Potatoes take up very little space and, therefore, can yield a high amount per square foot. They are also nutritionally dense and can store well for long periods of time. Potatoes are versatile in cooking as well. From mashed and baked potatoes to au gratin and chips, you’ll never run out of delicious ways to consume them. The best part of all – you can regrow potatoes from your existing potatoes, providing you with a potentially unlimited, reliable food source.
Who could ever get enough tomatoes? When sliced or quartered fresh off the vine, they’re a quintessential ingredient in salads and sandwiches. The unripe green fruits can be sliced and fried for a classic Southern snack. High in water content and electrolytes, tomatoes are a good crop to have on hand when water supplies are at risk.
Perhaps the most practical aspect of growing tomatoes is that they are easy to preserve. Paste tomatoes can be puréed or stewed into sauces of all kinds. Your neighbors will be envious of the savory smells of Italian pasta sauces and Indian curries coming from your home.

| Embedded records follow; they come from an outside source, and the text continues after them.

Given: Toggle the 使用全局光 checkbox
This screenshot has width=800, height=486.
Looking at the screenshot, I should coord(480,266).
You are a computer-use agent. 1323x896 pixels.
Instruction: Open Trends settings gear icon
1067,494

When times get tough, it’s always a good idea to have crops that can act as substitutes for fresh water. Similar to tomatoes, cucumbers are also high in water content and electrolytes. Because of this, cucumbers are perfect for pickling. The pickling and canning process preserves your cucumbers, ensuring you have a food source for months to come.

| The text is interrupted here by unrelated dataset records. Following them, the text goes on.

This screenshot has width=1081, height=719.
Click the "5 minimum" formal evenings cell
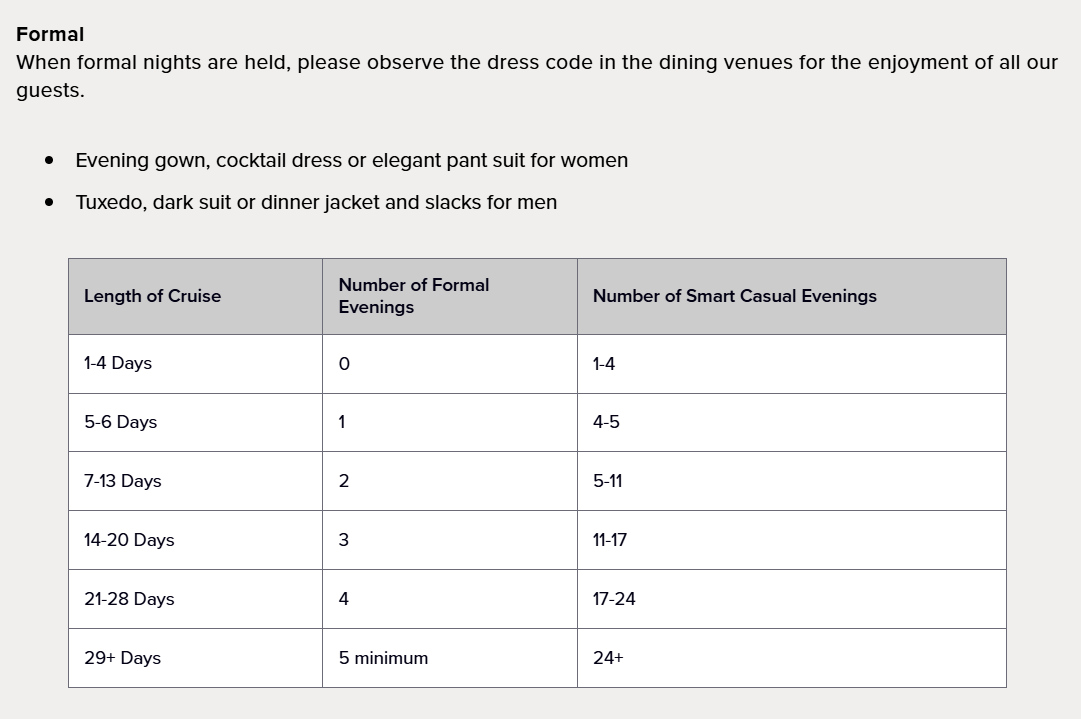click(383, 658)
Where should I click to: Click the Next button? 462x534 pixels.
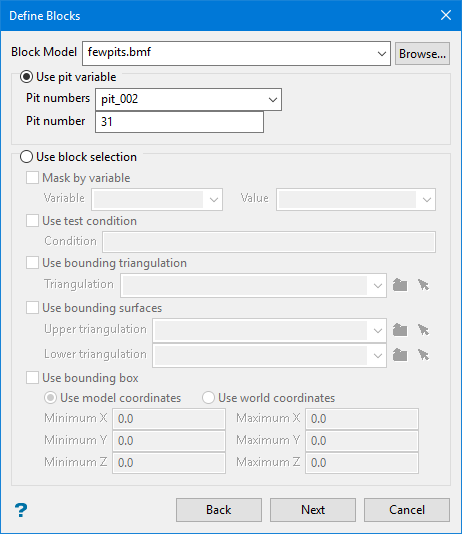(x=313, y=510)
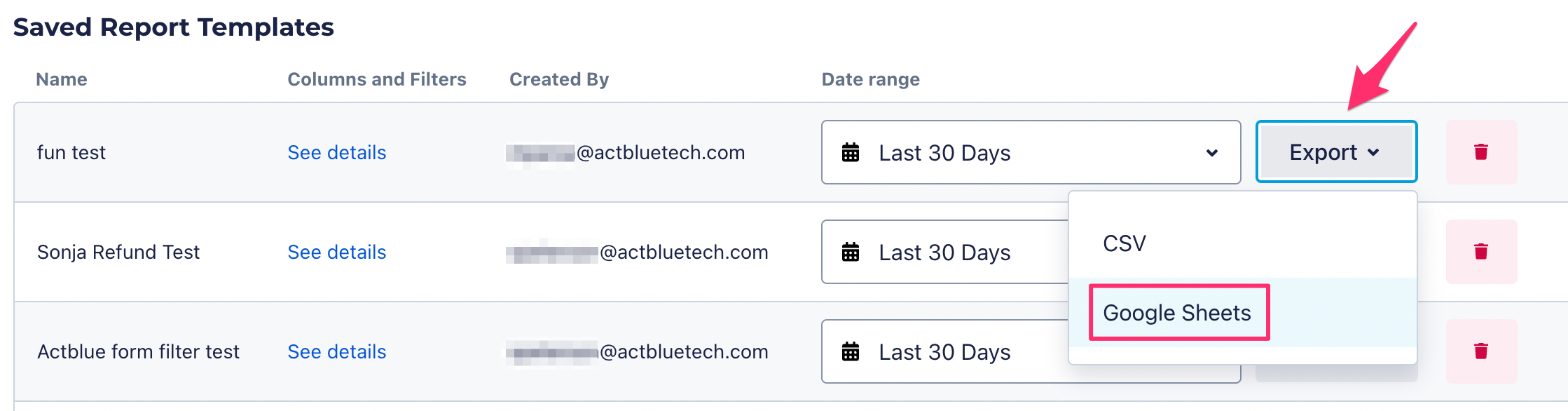The image size is (1568, 411).
Task: Click the Sonja Refund Test name
Action: click(x=118, y=252)
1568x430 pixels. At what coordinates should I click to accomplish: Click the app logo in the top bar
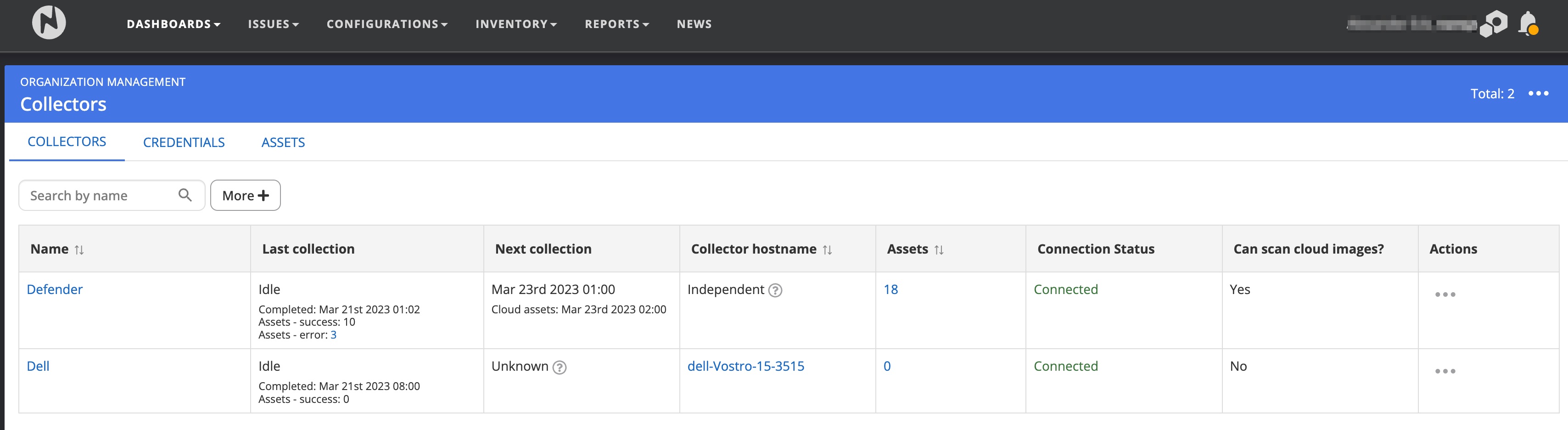point(49,23)
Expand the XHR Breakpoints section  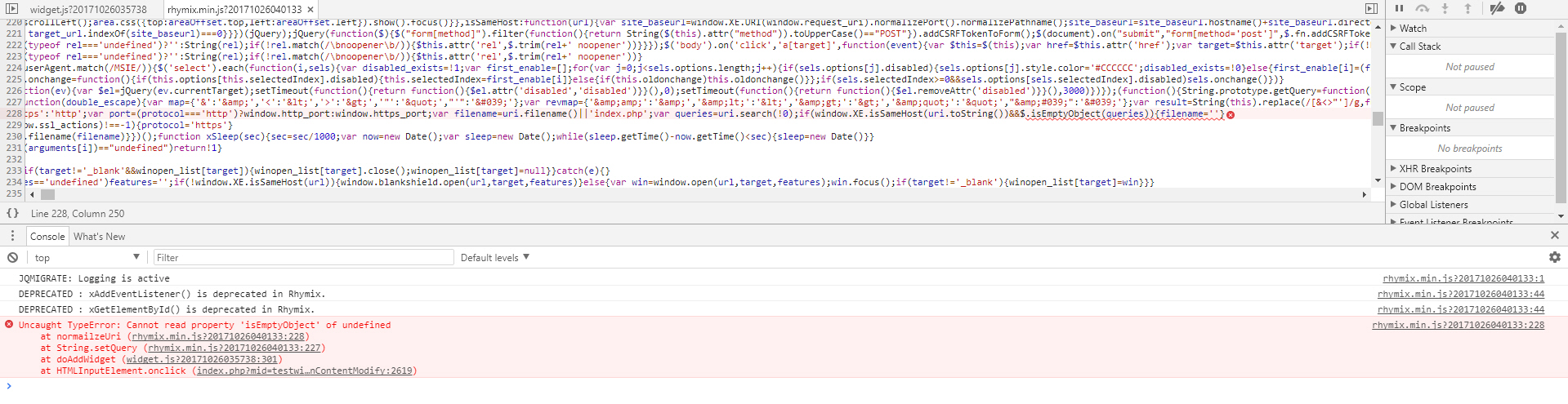pyautogui.click(x=1435, y=169)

High in folate, vitamin K, vitamin C, and fiber, cabbage can keep you healthy year-round. Speaking of year-round, cabbage should immediately be on your list of survival greens if you live in a colder climate. Another cold-hardy vegetable originally cultivated by our friends in Northern and Eastern Europe, cabbage is known for surviving well through frosts and overwintering.
In terms of vegetables with the most versatility in the kitchen, cabbage has got to be one of the top contenders. Chop them up fresh for salads or cole slaw, or toss them into a stir fry. Blanche it in soup, or stew it like collard greens.

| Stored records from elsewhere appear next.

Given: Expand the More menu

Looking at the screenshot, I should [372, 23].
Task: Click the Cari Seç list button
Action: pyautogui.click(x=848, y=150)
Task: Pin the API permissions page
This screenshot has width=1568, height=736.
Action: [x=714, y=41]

Didn’t your mother ever tell you that you’ll grow big and strong if you eat all your spinach? That’s because spinach contains a wide variety of vitamins and minerals, the most prominent of which are iron, magnesium, and antioxidants. You’ll find a similar nutritional profile in many other dark leafy greens. However, spinach has made it onto our list of survival crops due to its suitability for being frozen. Thawed spinach may not be the best for making fresh salads, but you will at least have a dark leafy green to use in soups, stewed, casseroles, and many other dishes.
Lastly, herbs are our final plant recommendation for when you’re hoping to survive the end of the world. Not only do they help your food taste better, but herbs have a diverse range of medicinal uses. After all, who knows if OTC or prescription drugs will still be available?
Echinacea (and garlic, though not technically an herb) is great for immune support. Chamomile, valerian, and lavender can help with anxiety, stress, and sleep. St. John’s Wort is known for its anti-depressant qualities. Ginger and mint are excellent for treating motion sickness and nausea. Feverfew and turmeric (which is actually a root) are traditionally used to treat pain and inflammation.
These are just a few herbal suggestions, but there are many valuable choices out there. Do your research to determine which herbs possess medicinal properties that will be most useful for you.
The world may not always behave the way we might hope or expect, but one thing is for sure: gardening is always the answer. Perhaps having a backup food source for the apocalypse is a source of comfort. Or, perhaps, the act of gardening is inherently comforting. No matter the reason, survival gardening helps us sleep better at night and feel optimally energized with proper nutrition during the day. After all, you’re going to need your strength when the zombies take over.